Fun Fact: If you throw this treat into the sky, Batman will drive past you within minutes, searching for a crime to interrupt
Recommended T.O.E.: As soon as you see it, and then months after that, you may have another
“It’s fuckin’ crazy big.’”
I love Halo, DC Comics, and peanut butter-flavored anythings. Imagine the pleasant surprise, then, when while playing Halo 3, I discovered the voices and characters of three major Firefly passengers. I already like Firefly and Halo on their own, but to combine them? I quiver in ecstasy thinking about such wonderful combinations, and here was one that actually came to be. Yes, this makes me a huge nerd, but go fuck yourself; it was awesome.
Tonight I wandered into 7-Eleven for a bag of chips to accompany my decent ‘hot chicken and cheese on a bun’ idea currently melting and rotating in the microwave back home. Chip choice aside, I soon found myself standing in line behind an actual crazy person (again, this was awesome) and realized I probably had time to spare before I was going to be served. The fat mustachioed man was not going to take up the second register and save us all a few hellishly awkward moments.
It was then that I noticed a single serving Reese’s Milk Chocolate and Peanut Butter Bat. I removed my nighttime sunglasses in a dramatic fashion and stood transfixed. “Mother of God,” I said. Here is another combination too good to resist. Batman is a seriously dangerous motherfucker. The Dark Knight is coming to theaters on my twenty-first birthday. July 18th already seemed pretty monumental to me without the Goddamn Batman involved, but that’s how it is.
On a related note, exactly twenty-one years ago, when my mother was carrying me, she had only one craving that was so consistent throughout the pregnancy that it was ingrained in her memory until she could tell me about it: peanut butter. Every other food that she supplied my fetal form was peanut butter-accented, and since then I’ve loved Reese’s shit. Peanut butter and chocolate seems like a naturally wonderful combination to anyone else; to me, it seems standardly delicious.

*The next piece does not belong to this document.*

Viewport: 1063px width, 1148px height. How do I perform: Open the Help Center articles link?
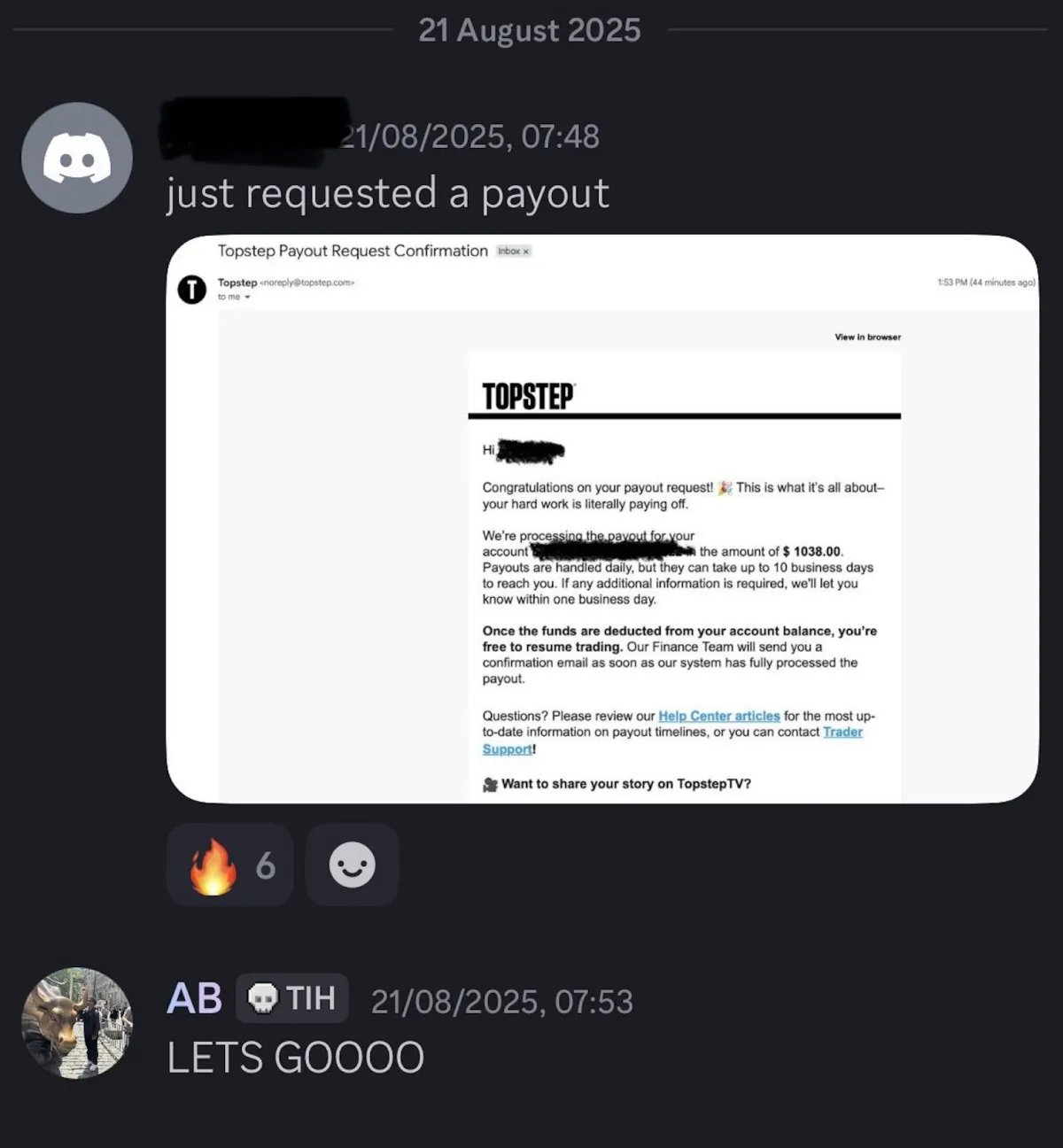coord(719,716)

This kind of snack is great in the single serving, because I can’t imagine sitting down and eating multiples. It’s almost too rich, and seems great when you eat it, but there is too much of a good thing, and this is a prime example.
Imagine one of their regular peanut butter cups, but without any ridges. Instead of ridges, it’s all smooth sides, with no edges or flat surfaces. It’s like a peanut butter blob contained within that chocolate shell, now. Now imagine that delicious blob getting bigger until it’s roughly the size of the palm of your hand (if you are the size of a really awesome dude). The chocolate shell stays the same thickness, but the peanut butter goodness inside increases in volume. I don’t know the exact math, but it’s fuckin’ crazy big. The shell of a standard peanut butter cup is not exactly crunchy or hard to get through, but for those of you that know, the outside is certainly harder than the uber-soft center of the cup. That soft ‘is this almost melting’ part of the chocolate shell is actually what makes up the entirety of this particular peanut butter treat, making it extra wonderful and easy to enjoy.
Now imagine it shaped like the goddamn Batman symbol!
-Michael Ireland


July 4th, 2008 at 5:32 am
Yoz man! Wanna ask where I can get Reese’s peanut butter bat choc from Singapore. Thank you!